さすがに限られた手札でこの打消し能力にまともに付き合っていられない内村、《渋面の溶岩使い》の能力で本体を狙うが、エンド前に《霊気の薬瓶》から《アトランティスの王》を出した村田は、続けてメインで怒涛の展開を見せる。
すなわち、《霊気の薬瓶》から《メロウの騎兵》、続けて《呪い捕らえ》をプレイして土地をアンタップ、さらに《幻影の像》が《アトランティスの王》に変身!
村田 俊哉 |
一瞬にしてロード3体を用意した村田の圧倒的な展開量にひるんだか、《アトランティスの王》と《大いなる玻璃紡ぎ、綺羅》のアタックを受けた内村は、ここで残りマナがない状態で《欠片の飛来》を放ち、《呪い捕らえ》に打ち消されてしまう。

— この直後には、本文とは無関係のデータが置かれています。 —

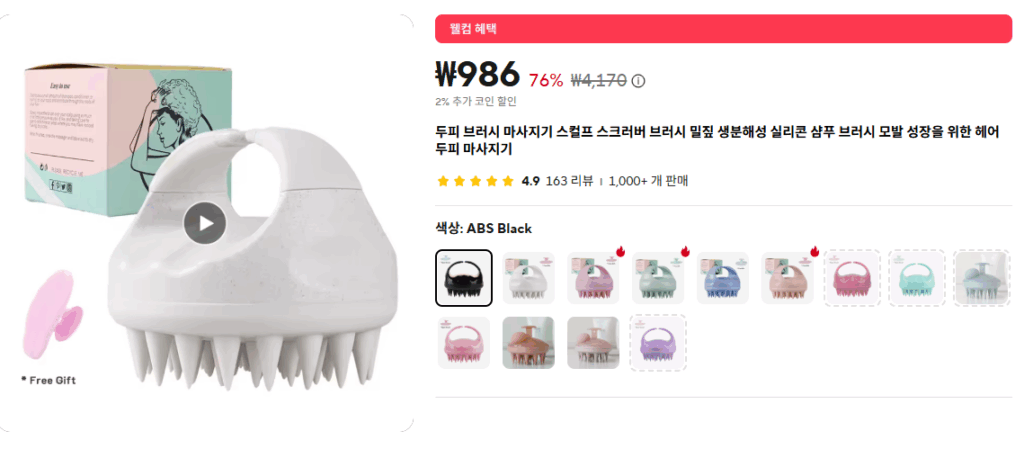Pick the light pink brush in second row
Viewport: 1024px width, 458px height.
464,343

仕方なく既に役目を果たした《ゴブリンの先達》でチャンプブロックし、肥えた墓地で残った《渋面の溶岩使い》の能力に期待するが、村田はさせじと《蒸気の絡みつき》できっちりと阻む。
内村も《渋面の溶岩使い》を再展開しつつの《夜の衝突》で村田のライフを残りわずか2点まで追い詰めるが。

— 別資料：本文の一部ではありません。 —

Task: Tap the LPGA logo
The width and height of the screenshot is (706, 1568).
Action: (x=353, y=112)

2枚目の《蒸気の絡みつき》がブロッカーを排除すると、《変わり谷》まで含めた総攻撃が19点ものダメージを内村にもたらしたのだった。
村田 1-0 内村
Game 2
バーンにとってマリガンは死と同義だ。
そんな格言があるかは知らないが、内村は開けた7枚がノーランドだったことにより、かなり厳しい6枚でのスタートを強いられてしまう。
さらに土地が《山》1枚で止まった内村に対し、村田が繰り出したのは《広がりゆく海》!!
内村 好博 |
赤単なのに《島》しかない。
そんな奇怪な状況に置かれた内村は、3ターン目にノーガードでプレイされた《メロウの騎兵》すら焼くことができず。
《メロウの騎兵》《アトランティスの王》《銀エラの達人》《銀エラの達人》《呪い捕らえ》……そして、《大いなる玻璃紡ぎ、綺羅》。
1ゲーム目同様の村田の嵐のような大展開に対し、やりきれぬ《神々の憤怒》を抱えたまま、頭を垂れるのみだった。